半定量RT-PCR將以RNA為模板的cDNA合成同PCR結合在一起,提供了一種分析基因表達的快速靈敏的方法。RT-PCR用于對表達信息進行檢測或定量。另外,這項技術還可以用來檢測基因表達差異或不必構建cDNA文庫克隆cDNA。RT-PCR比其他包括Northern印跡、RNase保護分析、原位雜交及S1核酸酶分析在內的RNA分析技術,更靈敏,更易于操作。
RT-PCR的模板可以為總RNA或poly(A)+選擇性RNA。逆轉錄反應可以使用逆轉錄酶,以隨機引物、oligo(dT)或基因特異性的引物(GSP)起始。
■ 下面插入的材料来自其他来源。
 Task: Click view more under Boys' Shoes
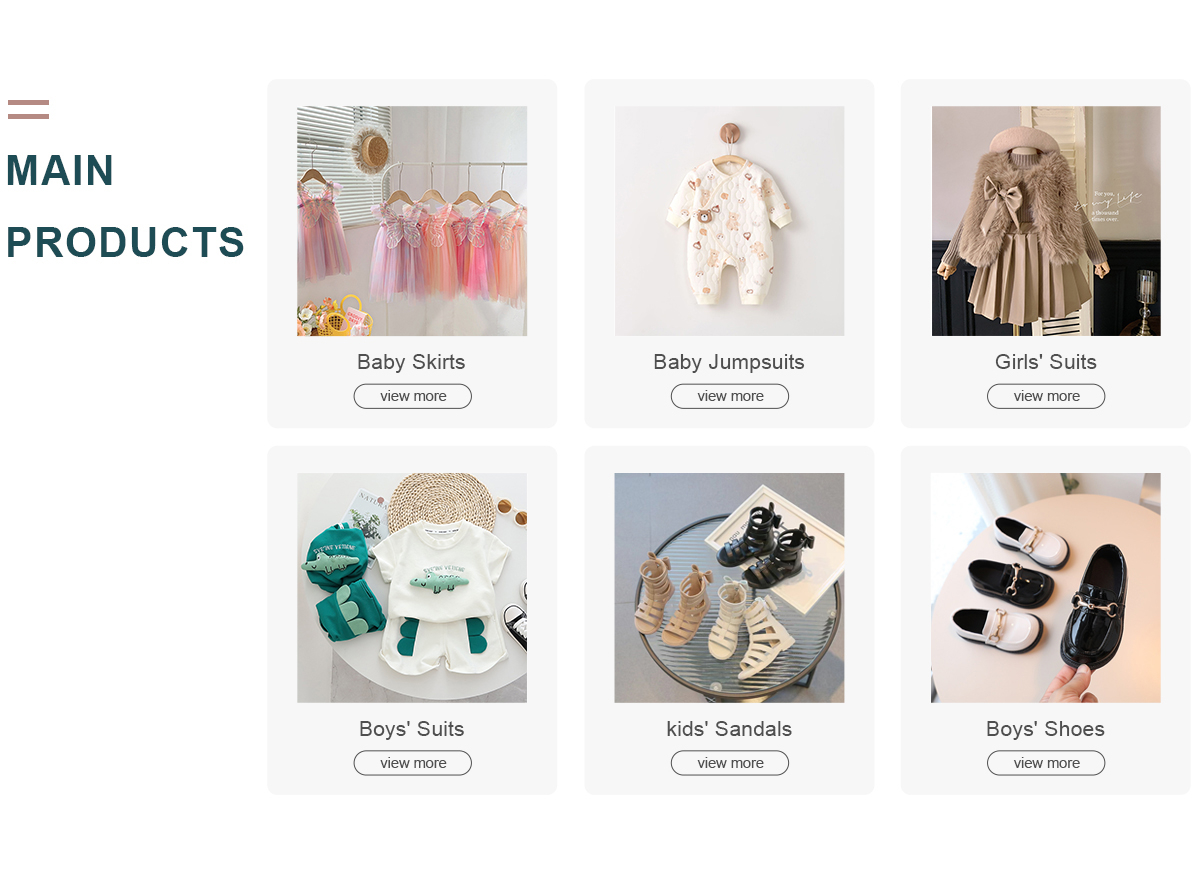tap(1046, 763)
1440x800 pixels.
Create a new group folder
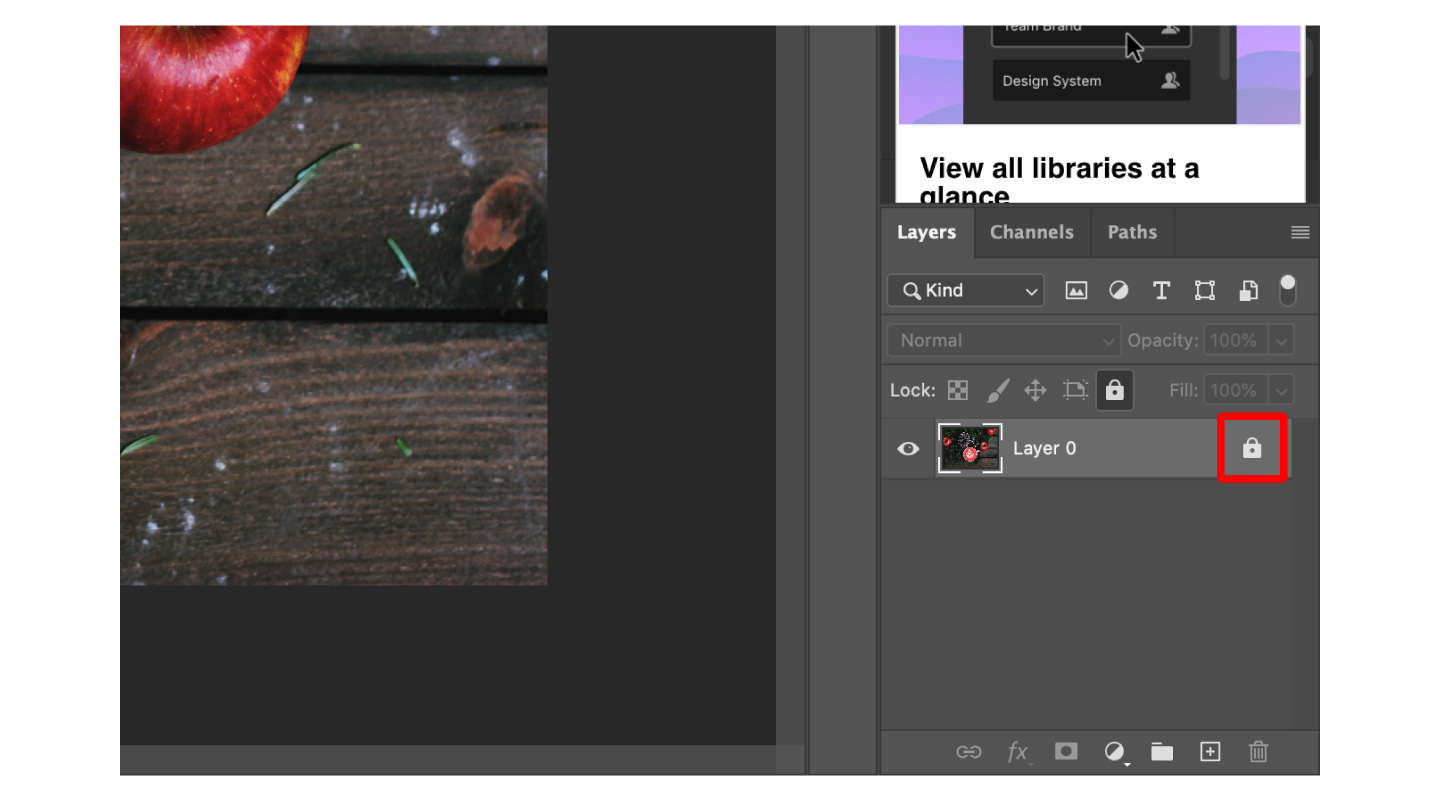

RT-PCR可以一步法或兩步法的形式進行。在兩步法RT-PCR中,每一步都在最佳條件下進行。cDNA的合成首先在逆轉錄緩沖液中進行,然后取出1/10的反應產物進行PCR。在一步法RT-PCR中,逆轉錄和PCR在同時為逆轉錄和PCR優化的條件下,在一只管中順次進行。
實驗步驟:
Trizol法RNA提取步驟
1、提取總RNA
2、逆轉錄反應
3、PCR反應
以下實驗步驟僅供參考:
1樣品RNA的抽提
①取凍存已裂解的細胞,室溫放置5分鐘使其溶解。
②兩相分離
每1ml的TRIZOL試劑裂解的樣品中加入0.2ml的lv仿,蓋緊管蓋。手動劇烈振蕩管體15秒后,15到30℃孵育2到3分鐘。4℃下12000rpm離心15分鐘。離心后混合液體將分為下層的紅色酚lv仿相,中間層以及無色水相上層。RNA全部被分配于水相中。水相上層的體積大約是勻漿時加入的TRIZOL試劑的60%。
③RNA沉淀
將水相上層轉移到一干凈無RNA酶的離心管中。加等體積yi丙醇混合以沉淀其中的RNA,混勻后15到30℃孵育10分鐘后,于4℃下12000rpm
離心10分鐘。此時離心前不可見的RNA沉淀將在管底部和側壁上形成膠狀沉淀塊。
④RNA清洗
移去上清液,每1mlTRIZOL試劑裂解的樣品中加入至少1ml的75%乙醇(75%乙醇用DEPCH2O配制),清洗RNA沉淀。混勻后,4℃下7000rpm離心5分鐘。
⑤RNA干燥小心吸去大部分乙醇溶液,使RNA沉淀在室溫空氣中干燥5-10分鐘。
⑥溶解RNA沉淀
溶解RNA時,先加入無RNA酶的水40μl用槍反復吹打幾次,使其溶解,獲得的RNA溶液保存于-80℃待用。